## Extracted entries

___

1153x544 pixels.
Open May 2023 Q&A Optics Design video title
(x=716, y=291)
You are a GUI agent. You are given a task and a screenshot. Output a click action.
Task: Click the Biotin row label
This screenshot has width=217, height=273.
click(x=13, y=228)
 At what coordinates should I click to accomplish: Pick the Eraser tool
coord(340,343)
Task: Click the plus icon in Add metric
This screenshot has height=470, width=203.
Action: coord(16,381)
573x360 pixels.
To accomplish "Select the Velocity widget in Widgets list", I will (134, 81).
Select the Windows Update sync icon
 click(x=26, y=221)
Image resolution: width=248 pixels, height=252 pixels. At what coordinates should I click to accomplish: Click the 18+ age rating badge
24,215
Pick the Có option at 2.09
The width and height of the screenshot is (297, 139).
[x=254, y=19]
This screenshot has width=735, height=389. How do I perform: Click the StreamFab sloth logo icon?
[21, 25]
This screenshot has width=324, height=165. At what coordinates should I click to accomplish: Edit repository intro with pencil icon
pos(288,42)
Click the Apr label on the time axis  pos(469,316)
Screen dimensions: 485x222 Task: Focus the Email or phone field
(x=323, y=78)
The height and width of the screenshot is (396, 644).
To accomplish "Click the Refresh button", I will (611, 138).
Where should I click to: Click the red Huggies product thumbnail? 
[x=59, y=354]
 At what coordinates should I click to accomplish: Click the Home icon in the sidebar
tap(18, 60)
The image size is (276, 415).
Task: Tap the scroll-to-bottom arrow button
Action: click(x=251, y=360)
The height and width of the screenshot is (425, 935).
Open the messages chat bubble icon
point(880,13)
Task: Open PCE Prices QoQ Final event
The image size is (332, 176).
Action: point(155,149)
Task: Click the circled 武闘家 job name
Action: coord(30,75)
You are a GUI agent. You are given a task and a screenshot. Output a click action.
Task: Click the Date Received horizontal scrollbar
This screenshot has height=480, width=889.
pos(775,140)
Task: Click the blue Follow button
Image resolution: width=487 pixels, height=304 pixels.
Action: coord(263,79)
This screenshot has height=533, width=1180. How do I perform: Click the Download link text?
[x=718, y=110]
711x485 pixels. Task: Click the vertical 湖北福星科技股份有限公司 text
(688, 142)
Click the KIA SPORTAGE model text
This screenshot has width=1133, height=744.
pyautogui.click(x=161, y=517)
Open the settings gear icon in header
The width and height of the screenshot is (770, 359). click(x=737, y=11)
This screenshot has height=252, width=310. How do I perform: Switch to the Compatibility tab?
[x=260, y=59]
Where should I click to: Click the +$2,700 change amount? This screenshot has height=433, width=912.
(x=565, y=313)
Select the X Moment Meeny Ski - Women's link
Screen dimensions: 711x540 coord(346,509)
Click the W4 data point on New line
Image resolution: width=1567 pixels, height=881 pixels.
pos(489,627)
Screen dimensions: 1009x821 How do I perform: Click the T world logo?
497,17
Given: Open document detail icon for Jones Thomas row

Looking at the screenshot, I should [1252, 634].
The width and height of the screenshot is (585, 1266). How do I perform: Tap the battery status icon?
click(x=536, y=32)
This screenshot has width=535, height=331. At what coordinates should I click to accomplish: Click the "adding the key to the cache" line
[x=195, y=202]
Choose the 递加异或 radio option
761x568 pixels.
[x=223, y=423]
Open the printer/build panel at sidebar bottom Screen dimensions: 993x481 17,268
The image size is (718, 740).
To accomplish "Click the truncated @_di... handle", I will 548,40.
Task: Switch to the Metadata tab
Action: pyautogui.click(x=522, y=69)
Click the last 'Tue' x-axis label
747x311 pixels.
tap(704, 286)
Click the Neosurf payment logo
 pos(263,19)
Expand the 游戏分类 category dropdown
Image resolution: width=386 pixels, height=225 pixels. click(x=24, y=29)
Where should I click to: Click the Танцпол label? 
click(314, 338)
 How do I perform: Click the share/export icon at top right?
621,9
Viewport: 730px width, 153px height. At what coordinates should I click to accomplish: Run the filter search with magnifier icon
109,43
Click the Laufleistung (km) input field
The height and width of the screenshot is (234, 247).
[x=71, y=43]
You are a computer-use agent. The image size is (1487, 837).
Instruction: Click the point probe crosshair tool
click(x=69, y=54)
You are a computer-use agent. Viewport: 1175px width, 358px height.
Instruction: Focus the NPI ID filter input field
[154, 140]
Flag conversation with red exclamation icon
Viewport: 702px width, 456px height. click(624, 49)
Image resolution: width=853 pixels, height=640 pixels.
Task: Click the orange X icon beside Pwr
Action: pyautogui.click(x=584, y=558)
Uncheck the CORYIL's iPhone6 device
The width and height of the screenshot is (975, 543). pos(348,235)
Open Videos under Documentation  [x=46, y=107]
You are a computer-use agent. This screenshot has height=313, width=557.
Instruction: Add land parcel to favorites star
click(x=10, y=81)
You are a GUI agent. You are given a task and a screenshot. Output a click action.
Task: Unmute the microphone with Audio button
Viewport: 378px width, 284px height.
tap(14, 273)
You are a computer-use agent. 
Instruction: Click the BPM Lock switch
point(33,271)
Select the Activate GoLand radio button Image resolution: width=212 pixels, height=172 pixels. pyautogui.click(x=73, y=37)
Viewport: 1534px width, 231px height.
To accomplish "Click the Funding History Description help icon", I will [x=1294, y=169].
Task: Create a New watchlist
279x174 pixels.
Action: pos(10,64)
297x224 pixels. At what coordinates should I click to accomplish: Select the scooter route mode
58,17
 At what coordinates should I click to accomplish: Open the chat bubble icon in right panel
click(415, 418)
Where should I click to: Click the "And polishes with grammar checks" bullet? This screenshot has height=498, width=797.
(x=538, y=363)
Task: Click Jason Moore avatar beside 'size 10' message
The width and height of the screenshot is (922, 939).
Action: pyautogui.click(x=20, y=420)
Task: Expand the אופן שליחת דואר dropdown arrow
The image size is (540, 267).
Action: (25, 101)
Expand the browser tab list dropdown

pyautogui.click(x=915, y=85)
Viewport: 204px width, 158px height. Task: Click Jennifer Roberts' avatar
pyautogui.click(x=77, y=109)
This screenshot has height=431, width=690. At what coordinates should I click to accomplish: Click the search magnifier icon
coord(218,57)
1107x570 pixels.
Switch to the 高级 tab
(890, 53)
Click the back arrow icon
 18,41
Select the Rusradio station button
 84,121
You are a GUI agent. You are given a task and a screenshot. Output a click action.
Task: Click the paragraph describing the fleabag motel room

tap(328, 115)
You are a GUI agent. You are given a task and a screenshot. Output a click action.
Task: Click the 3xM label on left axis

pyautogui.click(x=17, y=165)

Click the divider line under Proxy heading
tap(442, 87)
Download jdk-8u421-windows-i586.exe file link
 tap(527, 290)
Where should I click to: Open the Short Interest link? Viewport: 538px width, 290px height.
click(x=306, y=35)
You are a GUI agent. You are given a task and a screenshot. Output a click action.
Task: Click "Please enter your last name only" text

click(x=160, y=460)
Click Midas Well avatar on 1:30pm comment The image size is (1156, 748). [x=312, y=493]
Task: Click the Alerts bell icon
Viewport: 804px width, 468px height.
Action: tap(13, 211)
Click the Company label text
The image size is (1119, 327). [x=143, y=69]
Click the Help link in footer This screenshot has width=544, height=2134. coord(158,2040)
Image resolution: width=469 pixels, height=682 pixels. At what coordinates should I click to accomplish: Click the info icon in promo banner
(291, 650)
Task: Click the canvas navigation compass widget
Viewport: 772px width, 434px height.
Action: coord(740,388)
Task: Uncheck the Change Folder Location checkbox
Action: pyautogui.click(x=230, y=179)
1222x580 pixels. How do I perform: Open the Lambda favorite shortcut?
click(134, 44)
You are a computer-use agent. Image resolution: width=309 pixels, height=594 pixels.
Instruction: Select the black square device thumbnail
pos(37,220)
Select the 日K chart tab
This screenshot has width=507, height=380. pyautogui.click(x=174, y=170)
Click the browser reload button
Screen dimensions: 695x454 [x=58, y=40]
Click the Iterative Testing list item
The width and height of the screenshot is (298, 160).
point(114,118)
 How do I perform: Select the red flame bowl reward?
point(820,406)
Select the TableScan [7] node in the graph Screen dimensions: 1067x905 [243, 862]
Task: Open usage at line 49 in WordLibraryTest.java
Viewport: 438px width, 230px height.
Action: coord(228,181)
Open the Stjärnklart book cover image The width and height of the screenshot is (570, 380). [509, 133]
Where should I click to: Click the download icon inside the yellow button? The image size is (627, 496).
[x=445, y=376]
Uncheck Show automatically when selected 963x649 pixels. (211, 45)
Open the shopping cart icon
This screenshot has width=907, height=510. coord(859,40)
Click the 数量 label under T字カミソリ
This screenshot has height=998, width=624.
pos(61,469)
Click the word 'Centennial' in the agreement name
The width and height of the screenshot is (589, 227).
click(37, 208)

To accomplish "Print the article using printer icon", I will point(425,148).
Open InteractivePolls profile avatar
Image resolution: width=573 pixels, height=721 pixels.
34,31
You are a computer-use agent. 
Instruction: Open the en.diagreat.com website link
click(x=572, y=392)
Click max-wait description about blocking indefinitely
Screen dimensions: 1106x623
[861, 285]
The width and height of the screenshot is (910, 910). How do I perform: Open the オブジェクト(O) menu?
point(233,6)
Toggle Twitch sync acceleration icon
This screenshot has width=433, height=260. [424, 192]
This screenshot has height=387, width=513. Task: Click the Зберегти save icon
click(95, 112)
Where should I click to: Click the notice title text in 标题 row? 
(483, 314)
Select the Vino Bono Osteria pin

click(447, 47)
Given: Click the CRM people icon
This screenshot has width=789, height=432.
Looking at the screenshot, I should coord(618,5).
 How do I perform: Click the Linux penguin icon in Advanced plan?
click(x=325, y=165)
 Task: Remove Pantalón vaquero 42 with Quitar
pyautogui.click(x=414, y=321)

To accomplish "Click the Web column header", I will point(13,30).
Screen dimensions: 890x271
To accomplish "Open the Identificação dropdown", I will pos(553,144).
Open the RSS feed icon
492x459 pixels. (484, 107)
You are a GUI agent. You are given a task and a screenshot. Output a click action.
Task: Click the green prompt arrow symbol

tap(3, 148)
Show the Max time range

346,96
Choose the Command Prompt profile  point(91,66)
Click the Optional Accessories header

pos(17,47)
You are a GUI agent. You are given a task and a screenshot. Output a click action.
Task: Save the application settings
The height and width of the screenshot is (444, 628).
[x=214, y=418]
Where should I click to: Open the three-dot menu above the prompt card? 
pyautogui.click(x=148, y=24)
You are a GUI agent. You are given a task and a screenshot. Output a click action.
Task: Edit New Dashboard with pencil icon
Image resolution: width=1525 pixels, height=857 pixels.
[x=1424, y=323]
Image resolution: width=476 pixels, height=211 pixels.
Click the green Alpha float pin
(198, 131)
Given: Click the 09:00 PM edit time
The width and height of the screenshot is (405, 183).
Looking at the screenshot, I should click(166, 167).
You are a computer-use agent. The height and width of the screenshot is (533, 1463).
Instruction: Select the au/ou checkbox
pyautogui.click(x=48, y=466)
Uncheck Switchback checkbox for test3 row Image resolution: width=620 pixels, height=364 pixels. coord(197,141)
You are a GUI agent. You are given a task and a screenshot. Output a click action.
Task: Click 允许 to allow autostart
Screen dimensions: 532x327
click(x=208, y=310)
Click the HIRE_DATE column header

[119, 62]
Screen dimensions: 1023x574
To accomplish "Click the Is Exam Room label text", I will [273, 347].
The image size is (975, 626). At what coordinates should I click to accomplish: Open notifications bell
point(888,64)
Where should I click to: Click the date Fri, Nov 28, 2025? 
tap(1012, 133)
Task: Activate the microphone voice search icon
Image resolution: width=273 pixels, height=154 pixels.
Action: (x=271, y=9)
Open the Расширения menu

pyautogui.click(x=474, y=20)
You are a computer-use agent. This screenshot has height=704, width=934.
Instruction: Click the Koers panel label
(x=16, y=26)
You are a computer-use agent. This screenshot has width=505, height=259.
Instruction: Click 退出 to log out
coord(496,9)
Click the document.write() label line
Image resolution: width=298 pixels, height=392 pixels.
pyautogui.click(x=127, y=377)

___

Everything from the first line of the material through the line containing "573x360 pixels." is to be printed exactly; lines after that are to be left out.

## Answer for this exercise
1153x544 pixels.
Open May 2023 Q&A Optics Design video title
(x=716, y=291)
You are a GUI agent. You are given a task and a screenshot. Output a click action.
Task: Click the Biotin row label
This screenshot has width=217, height=273.
click(x=13, y=228)
 At what coordinates should I click to accomplish: Pick the Eraser tool
coord(340,343)
Task: Click the plus icon in Add metric
This screenshot has height=470, width=203.
Action: coord(16,381)
573x360 pixels.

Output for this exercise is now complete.